Kay Koplovitz, founder of USA Network, chairman of Springboard Enterprises, and member of The Common Good Honorary Advisory Board, recently appeared on CNBC to discuss the entertainment industry’s rapid evolution over the past decade towards a market that is increasingly favorable to companies with a direct-to-consumer business model. As more and more companies compete to make this transition, the key question for investors has necessarily become, what company will stand out to dominate the market long-term? The answer, according to Koplovitz, is Netflix.
In the discussion she had on CNBC’s Squawk Alley with former TiVo CEO Tom Rogers on January 18, 2019, Koplovitz confidently asserted that Netflix is “way ahead of the competition.” Koplovitz pointed out that, at the time of the discussion, Netflix had over 140 million direct-to-consumer subscribers around the world, and was estimated to grow to 200 million by the end of 2020. For comparison, HBO has 134 million total subscribers, but only five million subscribers for their direct-to-consumer service, HBO GO. So, although they have found success with their traditional subscription-based service, their direct-to-consumer service cannot rival what Netflix has achieved, and that’s what will matter in the long run.
Traditional media companies like Disney, Comcast, AT&T (owner of Time Warner Cable), and NBC Universal are all trying to adapt to the new market with direct-to-consumer services of their own, but Koplovitz explained why none of them are capable of rivaling Netflix’s success.
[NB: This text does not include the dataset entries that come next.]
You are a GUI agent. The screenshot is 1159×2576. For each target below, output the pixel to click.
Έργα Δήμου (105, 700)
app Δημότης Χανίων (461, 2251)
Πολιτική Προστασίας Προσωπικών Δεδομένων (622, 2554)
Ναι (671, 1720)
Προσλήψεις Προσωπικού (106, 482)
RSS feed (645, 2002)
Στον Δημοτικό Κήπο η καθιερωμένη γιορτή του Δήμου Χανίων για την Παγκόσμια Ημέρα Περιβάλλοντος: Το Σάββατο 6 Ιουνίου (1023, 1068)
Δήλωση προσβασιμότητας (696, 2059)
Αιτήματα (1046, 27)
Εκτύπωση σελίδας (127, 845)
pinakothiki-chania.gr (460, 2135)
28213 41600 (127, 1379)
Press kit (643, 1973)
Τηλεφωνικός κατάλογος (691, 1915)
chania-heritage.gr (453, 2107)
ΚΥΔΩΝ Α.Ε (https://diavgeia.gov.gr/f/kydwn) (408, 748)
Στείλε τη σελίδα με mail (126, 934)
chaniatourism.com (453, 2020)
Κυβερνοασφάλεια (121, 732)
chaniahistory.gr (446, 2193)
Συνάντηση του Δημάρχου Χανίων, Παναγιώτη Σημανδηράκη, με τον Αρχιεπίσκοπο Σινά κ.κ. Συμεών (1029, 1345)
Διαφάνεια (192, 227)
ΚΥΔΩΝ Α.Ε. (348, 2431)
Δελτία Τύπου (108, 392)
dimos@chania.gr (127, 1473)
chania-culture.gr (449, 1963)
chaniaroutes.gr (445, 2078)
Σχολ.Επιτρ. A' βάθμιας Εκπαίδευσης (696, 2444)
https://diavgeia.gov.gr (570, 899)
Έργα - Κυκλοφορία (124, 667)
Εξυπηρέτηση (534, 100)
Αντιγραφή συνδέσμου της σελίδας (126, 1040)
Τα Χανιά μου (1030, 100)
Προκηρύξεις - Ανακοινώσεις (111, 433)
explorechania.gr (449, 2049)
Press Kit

Even though some believe that Disney has the potential to offer a service to rival Netflix, in reality, it faces the same crippling limitations as the other traditional media companies. When traditional media companies attempt to develop their own direct-to-consumer services, their growth faces serious constraints because they have to simultaneously manage the decline of their traditional business, a problem Netflix doesn’t have.
The discussion participants brought up that NBC Universal is planning to launch a new advertiser-based program, but they agreed that this model is also incapable of delivering the amount and quality of information about its users that a subscription-based system can. Additionally, the appeal of advertiser-based models to consumers is declining because of the growth and emergence of more convenient subscription-based competitors.
Koplovitz was confident that Netflix is in an ideal position to continue dominating the media entertainment industry, and the fierce competitors of the past no longer pose a threat to Netflix’s future prosperity. View the full discussion here.
Koplovitz also returned to CNBC on May 9, 2019 where she joined Squawk on the Street to revisit Disney's plans to launch a direct-to-consumer streaming service. Although the consensus was still that Disney’s new platform, Disney+, would not be able to match the success of Netflix any time soon, by acquiring the rights to popular franchises and investing millions in new original content, Koplovitz expected it could still become a notable competitor in the market. However, she remained skeptical about Disney+’s potential to maintain a strong and consistent subscriber base like Netflix does. Koplovitz also discussed Roku’s astounding recent performance, with their stock up one hundred and eighteen percent in the past twelve months. All of these recent developments supported the groups conclusion, that the growing direct-to-consumer market still had room for many more winners, both big and small.